Peter's New Year's Day List
Peter Milinets-Raby was out early and despite the very windy conditions (and a little bit of drizzle at times) persevered with his usual Jan 1st Day List (7:30am to 1:20pm).
Armed with lots of local knowledge he reached a very good total of 76 species for the day. If only the weather was a little better and he thought he could have clocked a few more! The highlights were as follows:
Bidbury Mead: Grey Wagtail, Kingfisher, Green Woodpecker, Great Spotted Woodpecker, Linnet, Sparrowhawk.
Hermitage Stream (Barncroft Road): Green Sandpiper, 2 Grey Wagtails.
Leigh Park shopping centre: Lesser Black-backed Gull.
Brook Meadow: Chiffchaff, 3 Goldcrest.
Nore Barn (Just as the tide was dropping): 2 Spotted Redshank in the stream with 5 Black-tailed Godwits, 40+ Wigeon and 80+ Teal. 1 male 2 female Pintail.
Off Beacon Square: 40+ Knot, 1 Ringed Plover.

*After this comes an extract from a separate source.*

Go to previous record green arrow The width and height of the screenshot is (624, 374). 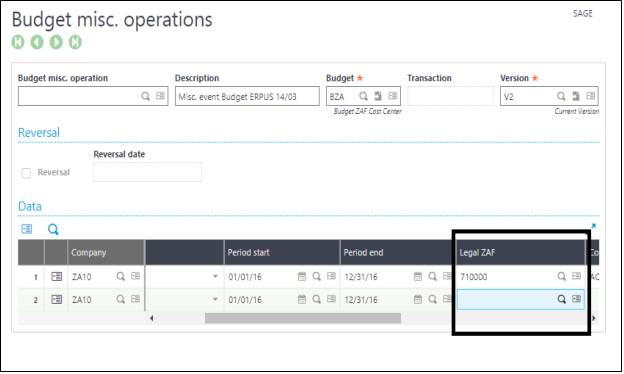37,42
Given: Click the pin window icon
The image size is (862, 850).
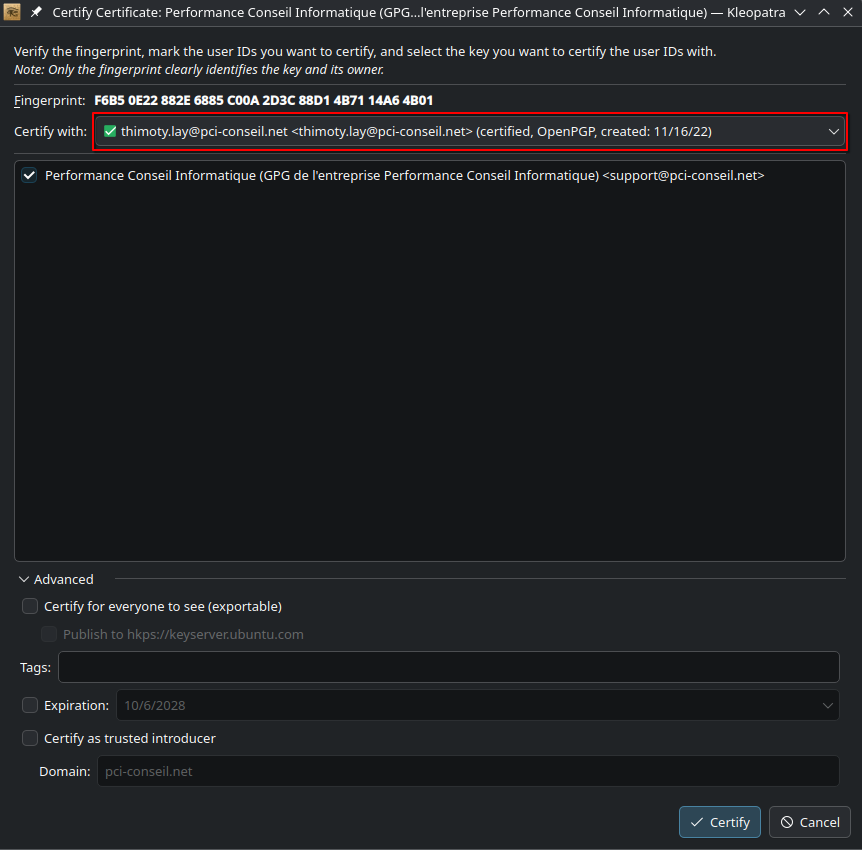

Emsworth Mill Pond Sea Wall: 1 Greenshank (G//R+BNtag//-), Red Breasted Merganser male on pond, 1 Turnstone, 13 Gadwall, 6 Little Grebes, Another 40+ Knot, Great Black-backed Gull.
Warblington (Off Pook Lane): 1 Avocet (first I have seen here and undoubtedly the bird of the day), 1 Curlew Sandpiper in with 350+ Dunlin, 4 Pintail, 72 Shelduck, 2 Stock Dove, Female Goldeneye, Female Bullfinch along the lane.
Budds Farm: 12+ Shoveler, 22+ Tufted Duck, 3 male Pochard, Water Rail (heard), Reed Bunting (heard).